Co-rank $1$ Arithmetic Siegel--Weil IV: Analytic local-to-global

TL;DR

This paper completes the proof of an arithmetic Siegel--Weil formula for Kudla--Rapoport cycles on unitary Shimura varieties, linking degrees of special cycles to derivatives of Eisenstein series, with explicit local and global formulas.

Contribution

It provides precise normalizations for Siegel Eisenstein series, local special value formulas, and completes the arithmetic Siegel--Weil proof by integrating local results.

Findings

Explicit formulas for local Siegel--Weil values

Normalization of $U(m,m)$ Eisenstein series

Degrees of special cycles linked to Eisenstein series derivatives

Abstract

This is the fourth in a sequence of four papers, where we prove the arithmetic Siegel--Weil formula in co-rank $1$ for Kudla--Rapoport special cycles on exotic smooth integral models of unitary Shimura varieties of arbitrarily large even arithmetic dimension.
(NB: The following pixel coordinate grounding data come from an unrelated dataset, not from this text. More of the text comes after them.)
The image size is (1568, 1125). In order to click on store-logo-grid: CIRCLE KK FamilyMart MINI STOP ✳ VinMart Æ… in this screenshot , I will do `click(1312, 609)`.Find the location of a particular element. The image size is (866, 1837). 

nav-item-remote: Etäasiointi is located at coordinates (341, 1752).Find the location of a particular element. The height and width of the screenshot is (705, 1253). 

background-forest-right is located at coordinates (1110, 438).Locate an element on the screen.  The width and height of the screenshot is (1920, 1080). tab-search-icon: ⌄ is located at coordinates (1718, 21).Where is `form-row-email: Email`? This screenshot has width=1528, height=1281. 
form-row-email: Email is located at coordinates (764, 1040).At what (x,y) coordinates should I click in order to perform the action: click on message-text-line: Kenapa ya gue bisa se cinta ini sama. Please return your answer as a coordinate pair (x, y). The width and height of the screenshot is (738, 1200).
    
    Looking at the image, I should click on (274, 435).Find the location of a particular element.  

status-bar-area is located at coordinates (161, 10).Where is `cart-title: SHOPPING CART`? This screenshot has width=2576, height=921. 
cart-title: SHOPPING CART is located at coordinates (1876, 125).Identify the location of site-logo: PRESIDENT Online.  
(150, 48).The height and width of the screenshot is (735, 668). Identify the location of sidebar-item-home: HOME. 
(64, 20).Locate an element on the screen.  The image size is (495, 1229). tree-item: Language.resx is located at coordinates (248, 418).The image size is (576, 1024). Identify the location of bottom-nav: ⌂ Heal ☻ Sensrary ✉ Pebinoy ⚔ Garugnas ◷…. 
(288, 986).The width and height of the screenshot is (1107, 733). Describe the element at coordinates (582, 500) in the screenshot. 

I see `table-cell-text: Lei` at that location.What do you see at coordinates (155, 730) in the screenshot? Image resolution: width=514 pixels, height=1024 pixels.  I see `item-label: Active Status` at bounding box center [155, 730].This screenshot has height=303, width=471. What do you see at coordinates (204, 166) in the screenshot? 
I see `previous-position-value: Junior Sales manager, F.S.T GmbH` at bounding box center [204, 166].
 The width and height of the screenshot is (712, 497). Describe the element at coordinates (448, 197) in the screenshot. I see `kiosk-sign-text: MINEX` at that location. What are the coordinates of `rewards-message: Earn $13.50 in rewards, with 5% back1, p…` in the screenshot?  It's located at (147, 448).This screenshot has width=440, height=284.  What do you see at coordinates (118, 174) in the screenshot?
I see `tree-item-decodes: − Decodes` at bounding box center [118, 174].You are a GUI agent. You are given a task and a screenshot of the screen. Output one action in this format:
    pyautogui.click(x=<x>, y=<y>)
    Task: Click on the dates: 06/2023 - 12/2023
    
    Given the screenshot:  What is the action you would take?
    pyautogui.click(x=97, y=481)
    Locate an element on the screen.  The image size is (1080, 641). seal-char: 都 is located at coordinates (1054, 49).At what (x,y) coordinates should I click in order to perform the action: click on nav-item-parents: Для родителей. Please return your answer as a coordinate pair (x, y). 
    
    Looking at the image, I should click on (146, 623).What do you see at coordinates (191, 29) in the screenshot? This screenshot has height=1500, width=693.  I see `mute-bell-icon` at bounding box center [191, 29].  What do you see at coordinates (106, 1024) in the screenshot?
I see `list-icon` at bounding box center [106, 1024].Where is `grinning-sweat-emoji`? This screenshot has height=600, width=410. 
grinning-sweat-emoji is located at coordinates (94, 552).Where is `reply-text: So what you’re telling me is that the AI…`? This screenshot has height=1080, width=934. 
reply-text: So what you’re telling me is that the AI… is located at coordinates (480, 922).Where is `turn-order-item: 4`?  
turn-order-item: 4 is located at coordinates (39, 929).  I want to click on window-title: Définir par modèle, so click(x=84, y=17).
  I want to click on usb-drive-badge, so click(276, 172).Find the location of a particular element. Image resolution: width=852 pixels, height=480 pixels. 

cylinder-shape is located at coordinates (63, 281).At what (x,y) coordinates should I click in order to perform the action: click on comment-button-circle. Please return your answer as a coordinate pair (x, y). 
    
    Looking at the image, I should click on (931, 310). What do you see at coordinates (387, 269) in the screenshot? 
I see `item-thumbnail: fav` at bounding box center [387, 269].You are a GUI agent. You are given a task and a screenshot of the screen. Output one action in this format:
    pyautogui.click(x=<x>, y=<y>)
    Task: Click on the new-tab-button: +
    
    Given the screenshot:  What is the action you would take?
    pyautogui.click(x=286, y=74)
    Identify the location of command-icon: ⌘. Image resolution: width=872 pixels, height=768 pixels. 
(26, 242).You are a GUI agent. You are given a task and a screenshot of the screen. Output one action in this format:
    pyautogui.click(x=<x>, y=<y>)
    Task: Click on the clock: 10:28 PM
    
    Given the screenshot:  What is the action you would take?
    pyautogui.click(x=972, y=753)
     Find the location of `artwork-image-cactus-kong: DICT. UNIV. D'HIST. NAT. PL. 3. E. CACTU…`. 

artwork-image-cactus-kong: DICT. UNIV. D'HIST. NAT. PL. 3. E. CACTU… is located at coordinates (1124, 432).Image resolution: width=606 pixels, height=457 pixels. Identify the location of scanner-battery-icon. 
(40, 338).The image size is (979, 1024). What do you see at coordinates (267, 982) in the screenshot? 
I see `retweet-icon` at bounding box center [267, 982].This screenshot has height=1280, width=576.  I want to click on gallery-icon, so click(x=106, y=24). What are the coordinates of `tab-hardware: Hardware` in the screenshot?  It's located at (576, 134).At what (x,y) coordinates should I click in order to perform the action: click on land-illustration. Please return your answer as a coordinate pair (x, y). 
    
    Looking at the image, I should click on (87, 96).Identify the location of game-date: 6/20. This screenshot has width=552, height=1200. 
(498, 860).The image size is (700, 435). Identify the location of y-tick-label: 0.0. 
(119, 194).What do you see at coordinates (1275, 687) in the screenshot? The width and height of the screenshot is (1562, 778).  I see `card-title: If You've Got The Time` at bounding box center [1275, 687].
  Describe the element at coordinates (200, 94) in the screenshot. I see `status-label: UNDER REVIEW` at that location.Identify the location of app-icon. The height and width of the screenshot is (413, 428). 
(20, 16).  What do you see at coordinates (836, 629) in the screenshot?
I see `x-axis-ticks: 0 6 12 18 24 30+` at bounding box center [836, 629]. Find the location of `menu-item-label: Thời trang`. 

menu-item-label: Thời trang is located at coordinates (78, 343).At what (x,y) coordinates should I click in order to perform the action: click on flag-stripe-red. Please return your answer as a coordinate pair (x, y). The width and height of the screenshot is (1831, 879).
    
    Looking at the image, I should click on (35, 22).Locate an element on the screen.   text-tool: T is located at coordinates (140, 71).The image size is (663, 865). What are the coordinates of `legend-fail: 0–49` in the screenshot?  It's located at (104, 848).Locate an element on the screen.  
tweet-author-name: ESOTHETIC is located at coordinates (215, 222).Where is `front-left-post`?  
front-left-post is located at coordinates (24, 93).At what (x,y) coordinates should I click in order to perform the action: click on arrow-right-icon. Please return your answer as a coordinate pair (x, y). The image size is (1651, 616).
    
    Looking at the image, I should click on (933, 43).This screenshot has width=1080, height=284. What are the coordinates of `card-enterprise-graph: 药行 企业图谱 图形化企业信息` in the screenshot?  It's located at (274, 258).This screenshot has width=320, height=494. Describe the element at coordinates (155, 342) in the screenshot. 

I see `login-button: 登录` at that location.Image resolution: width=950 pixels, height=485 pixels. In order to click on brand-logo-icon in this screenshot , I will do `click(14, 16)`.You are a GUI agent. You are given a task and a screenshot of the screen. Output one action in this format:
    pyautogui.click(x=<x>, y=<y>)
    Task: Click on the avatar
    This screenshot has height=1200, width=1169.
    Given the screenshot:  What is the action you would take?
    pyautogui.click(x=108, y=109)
Our arithmetic Siegel--Weil formula implies that degrees of Kudla--Rapoport arithmetic special $1$-cycles are encoded in the first derivatives of unitary Eisenstein series Fourier coefficients. In this paper, we pin down precise normalizations for some $U(m,m)$ Siegel Eisenstein series, give local Siegel--Weil special value formulas with explicit constants, and record a geometric Siegel--Weil result for degrees of complex $0$-cycles. Using this, we complete the proof of our arithmetic Siegel--Weil results by patching together the local main theorems from our companion papers.